Entries for locating text and elements

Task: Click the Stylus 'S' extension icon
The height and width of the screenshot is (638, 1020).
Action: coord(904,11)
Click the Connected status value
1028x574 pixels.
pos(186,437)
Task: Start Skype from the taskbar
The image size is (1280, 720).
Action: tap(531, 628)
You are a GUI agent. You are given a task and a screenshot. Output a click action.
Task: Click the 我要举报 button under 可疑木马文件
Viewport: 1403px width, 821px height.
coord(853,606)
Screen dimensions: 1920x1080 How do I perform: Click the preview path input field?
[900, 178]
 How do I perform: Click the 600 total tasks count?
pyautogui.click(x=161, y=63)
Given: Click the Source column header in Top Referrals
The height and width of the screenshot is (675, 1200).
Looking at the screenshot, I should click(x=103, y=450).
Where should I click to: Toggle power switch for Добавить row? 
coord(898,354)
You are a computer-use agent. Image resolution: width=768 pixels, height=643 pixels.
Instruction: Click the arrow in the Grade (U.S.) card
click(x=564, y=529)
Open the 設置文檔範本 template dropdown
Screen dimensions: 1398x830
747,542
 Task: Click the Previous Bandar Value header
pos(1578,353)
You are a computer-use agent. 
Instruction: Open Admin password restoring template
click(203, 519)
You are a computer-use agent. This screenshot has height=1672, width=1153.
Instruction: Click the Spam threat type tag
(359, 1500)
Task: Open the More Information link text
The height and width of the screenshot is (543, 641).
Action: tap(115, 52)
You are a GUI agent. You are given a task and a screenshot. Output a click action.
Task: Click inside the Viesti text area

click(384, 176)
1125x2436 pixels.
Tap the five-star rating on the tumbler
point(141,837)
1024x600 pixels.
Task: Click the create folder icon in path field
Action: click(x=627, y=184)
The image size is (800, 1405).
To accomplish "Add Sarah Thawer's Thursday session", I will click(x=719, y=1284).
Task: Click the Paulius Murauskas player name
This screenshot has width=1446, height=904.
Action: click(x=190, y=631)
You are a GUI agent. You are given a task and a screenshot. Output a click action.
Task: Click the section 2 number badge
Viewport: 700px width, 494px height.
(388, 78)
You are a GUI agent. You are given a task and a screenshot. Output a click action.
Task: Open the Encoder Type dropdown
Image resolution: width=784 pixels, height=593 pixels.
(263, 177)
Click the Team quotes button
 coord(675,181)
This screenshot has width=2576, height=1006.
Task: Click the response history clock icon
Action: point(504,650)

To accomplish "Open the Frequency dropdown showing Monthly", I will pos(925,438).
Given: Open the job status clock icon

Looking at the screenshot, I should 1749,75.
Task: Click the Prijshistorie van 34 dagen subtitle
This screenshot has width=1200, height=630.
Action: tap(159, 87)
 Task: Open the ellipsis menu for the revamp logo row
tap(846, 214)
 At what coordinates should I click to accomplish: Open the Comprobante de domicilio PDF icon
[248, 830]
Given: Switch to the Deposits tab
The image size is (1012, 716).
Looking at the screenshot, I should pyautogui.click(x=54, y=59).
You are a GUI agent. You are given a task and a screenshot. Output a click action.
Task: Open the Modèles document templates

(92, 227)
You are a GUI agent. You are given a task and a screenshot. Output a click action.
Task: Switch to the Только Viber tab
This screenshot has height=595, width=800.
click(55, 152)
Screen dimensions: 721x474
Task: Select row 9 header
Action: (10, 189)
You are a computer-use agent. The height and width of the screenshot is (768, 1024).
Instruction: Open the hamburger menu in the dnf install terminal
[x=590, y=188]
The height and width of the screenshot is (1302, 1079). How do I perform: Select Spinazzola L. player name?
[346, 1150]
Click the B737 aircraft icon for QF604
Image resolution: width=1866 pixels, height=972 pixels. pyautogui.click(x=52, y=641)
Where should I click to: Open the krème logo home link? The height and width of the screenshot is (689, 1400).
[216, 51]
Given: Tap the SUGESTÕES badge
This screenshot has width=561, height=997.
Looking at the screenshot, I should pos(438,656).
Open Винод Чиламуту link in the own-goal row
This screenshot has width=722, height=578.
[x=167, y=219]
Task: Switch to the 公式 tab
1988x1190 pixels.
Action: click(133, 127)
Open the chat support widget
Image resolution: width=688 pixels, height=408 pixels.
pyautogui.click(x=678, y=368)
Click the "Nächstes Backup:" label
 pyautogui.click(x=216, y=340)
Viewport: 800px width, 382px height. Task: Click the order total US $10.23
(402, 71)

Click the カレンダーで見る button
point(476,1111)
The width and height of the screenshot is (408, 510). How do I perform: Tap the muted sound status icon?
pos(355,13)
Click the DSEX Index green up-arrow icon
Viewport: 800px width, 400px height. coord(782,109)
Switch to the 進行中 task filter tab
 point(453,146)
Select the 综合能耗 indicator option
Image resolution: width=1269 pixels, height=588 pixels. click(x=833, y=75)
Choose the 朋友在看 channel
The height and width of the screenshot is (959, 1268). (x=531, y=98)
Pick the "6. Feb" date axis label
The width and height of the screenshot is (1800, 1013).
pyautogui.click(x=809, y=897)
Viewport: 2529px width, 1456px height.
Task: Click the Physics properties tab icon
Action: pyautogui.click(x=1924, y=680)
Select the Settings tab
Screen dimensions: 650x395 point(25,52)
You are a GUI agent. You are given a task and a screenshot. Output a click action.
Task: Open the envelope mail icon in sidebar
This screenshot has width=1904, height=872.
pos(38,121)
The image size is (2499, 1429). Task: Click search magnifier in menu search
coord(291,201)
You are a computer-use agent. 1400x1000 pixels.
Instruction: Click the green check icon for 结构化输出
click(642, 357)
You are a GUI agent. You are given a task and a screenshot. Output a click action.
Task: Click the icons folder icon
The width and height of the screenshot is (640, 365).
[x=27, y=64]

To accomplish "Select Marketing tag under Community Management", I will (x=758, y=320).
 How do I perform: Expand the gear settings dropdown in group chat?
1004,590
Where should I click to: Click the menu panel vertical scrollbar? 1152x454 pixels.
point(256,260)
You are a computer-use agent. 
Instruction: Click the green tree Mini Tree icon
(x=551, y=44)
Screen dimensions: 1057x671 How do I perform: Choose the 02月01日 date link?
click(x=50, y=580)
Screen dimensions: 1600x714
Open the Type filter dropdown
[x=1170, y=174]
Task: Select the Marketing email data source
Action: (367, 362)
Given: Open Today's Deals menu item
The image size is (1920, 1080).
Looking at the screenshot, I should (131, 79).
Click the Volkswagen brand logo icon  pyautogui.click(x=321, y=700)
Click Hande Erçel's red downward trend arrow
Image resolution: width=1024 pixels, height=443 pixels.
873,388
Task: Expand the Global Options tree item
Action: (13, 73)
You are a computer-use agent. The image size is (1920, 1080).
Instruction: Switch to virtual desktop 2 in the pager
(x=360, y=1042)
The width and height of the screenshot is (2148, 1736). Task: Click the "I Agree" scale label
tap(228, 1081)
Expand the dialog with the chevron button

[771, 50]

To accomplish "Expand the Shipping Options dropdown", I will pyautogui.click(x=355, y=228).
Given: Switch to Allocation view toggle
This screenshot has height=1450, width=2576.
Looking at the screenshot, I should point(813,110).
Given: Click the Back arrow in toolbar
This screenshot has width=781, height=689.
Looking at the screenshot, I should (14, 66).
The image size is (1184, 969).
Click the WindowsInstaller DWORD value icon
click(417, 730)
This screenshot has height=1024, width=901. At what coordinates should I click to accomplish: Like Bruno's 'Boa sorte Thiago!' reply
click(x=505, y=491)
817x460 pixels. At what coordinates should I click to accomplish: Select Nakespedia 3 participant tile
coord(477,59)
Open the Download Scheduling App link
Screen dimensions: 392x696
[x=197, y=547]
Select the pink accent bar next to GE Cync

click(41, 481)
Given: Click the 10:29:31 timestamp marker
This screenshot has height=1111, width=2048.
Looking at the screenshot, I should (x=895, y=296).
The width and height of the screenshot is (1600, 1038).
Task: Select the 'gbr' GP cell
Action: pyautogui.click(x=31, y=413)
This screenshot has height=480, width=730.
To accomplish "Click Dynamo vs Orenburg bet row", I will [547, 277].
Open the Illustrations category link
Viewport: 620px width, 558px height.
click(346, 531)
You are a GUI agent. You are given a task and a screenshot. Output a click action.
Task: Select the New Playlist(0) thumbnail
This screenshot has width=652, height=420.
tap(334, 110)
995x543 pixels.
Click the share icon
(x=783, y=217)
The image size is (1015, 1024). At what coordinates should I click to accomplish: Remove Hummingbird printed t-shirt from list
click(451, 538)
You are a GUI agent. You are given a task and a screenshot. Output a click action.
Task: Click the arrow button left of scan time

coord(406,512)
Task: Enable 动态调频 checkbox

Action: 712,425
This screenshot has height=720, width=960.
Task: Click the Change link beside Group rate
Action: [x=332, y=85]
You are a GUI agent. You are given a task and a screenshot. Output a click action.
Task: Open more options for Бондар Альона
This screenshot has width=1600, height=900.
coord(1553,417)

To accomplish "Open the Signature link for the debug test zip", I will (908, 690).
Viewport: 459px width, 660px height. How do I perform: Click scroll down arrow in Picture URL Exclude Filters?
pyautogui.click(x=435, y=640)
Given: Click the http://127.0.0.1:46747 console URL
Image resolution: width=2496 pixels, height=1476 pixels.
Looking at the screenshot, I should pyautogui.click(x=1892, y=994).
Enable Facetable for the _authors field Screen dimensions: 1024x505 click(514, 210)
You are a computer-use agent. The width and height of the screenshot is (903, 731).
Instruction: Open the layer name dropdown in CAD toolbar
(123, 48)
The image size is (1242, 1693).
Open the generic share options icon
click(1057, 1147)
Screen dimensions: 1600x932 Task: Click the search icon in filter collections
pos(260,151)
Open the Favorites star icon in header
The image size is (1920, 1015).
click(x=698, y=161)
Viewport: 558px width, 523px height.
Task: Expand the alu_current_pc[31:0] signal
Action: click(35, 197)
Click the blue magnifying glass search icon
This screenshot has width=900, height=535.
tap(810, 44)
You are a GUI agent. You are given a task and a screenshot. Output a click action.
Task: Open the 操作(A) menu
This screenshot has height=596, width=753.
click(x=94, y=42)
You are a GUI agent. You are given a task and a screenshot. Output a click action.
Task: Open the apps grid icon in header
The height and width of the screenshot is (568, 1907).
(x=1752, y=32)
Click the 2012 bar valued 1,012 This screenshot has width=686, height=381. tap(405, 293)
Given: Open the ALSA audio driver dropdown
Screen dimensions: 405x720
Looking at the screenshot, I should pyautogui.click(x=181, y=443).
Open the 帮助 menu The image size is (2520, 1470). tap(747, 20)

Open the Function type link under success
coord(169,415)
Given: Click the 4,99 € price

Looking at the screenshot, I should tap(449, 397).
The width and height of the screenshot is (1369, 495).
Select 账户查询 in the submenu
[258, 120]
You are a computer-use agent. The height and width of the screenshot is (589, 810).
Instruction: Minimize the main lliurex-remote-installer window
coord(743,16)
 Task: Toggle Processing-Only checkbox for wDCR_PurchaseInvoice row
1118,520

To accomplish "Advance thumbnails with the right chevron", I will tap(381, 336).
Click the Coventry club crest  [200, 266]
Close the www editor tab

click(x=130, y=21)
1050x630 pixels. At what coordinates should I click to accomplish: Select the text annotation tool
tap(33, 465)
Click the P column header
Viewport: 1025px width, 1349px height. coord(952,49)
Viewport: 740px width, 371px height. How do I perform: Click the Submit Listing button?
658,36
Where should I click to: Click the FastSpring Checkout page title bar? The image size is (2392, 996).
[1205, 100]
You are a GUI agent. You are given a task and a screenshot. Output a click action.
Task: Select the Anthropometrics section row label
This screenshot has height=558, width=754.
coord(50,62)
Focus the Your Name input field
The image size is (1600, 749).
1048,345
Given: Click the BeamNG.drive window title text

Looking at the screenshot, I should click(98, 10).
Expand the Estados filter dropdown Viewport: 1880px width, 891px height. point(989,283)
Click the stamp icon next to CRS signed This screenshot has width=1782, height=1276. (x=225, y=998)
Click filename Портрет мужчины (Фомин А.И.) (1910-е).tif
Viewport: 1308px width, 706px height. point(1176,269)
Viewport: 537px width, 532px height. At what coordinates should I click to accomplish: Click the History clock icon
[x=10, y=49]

■ WORK REQUIRED ■
Rewrite the data from its start through the line containing "click(203, 519)", putting "Discord" in place of "Skype" and leaving everything else unchanged.

■ EXERCISE ANSWER ■
Task: Click the Stylus 'S' extension icon
The height and width of the screenshot is (638, 1020).
Action: coord(904,11)
Click the Connected status value
1028x574 pixels.
pos(186,437)
Task: Start Discord from the taskbar
The image size is (1280, 720).
Action: tap(531, 628)
You are a GUI agent. You are given a task and a screenshot. Output a click action.
Task: Click the 我要举报 button under 可疑木马文件
Viewport: 1403px width, 821px height.
coord(853,606)
Screen dimensions: 1920x1080 How do I perform: Click the preview path input field?
[900, 178]
 How do I perform: Click the 600 total tasks count?
pyautogui.click(x=161, y=63)
Given: Click the Source column header in Top Referrals
The height and width of the screenshot is (675, 1200).
Looking at the screenshot, I should click(x=103, y=450).
Where should I click to: Toggle power switch for Добавить row? 
coord(898,354)
You are a computer-use agent. Image resolution: width=768 pixels, height=643 pixels.
Instruction: Click the arrow in the Grade (U.S.) card
click(x=564, y=529)
Open the 設置文檔範本 template dropdown
Screen dimensions: 1398x830
747,542
 Task: Click the Previous Bandar Value header
pos(1578,353)
You are a computer-use agent. 
Instruction: Open Admin password restoring template
click(203, 519)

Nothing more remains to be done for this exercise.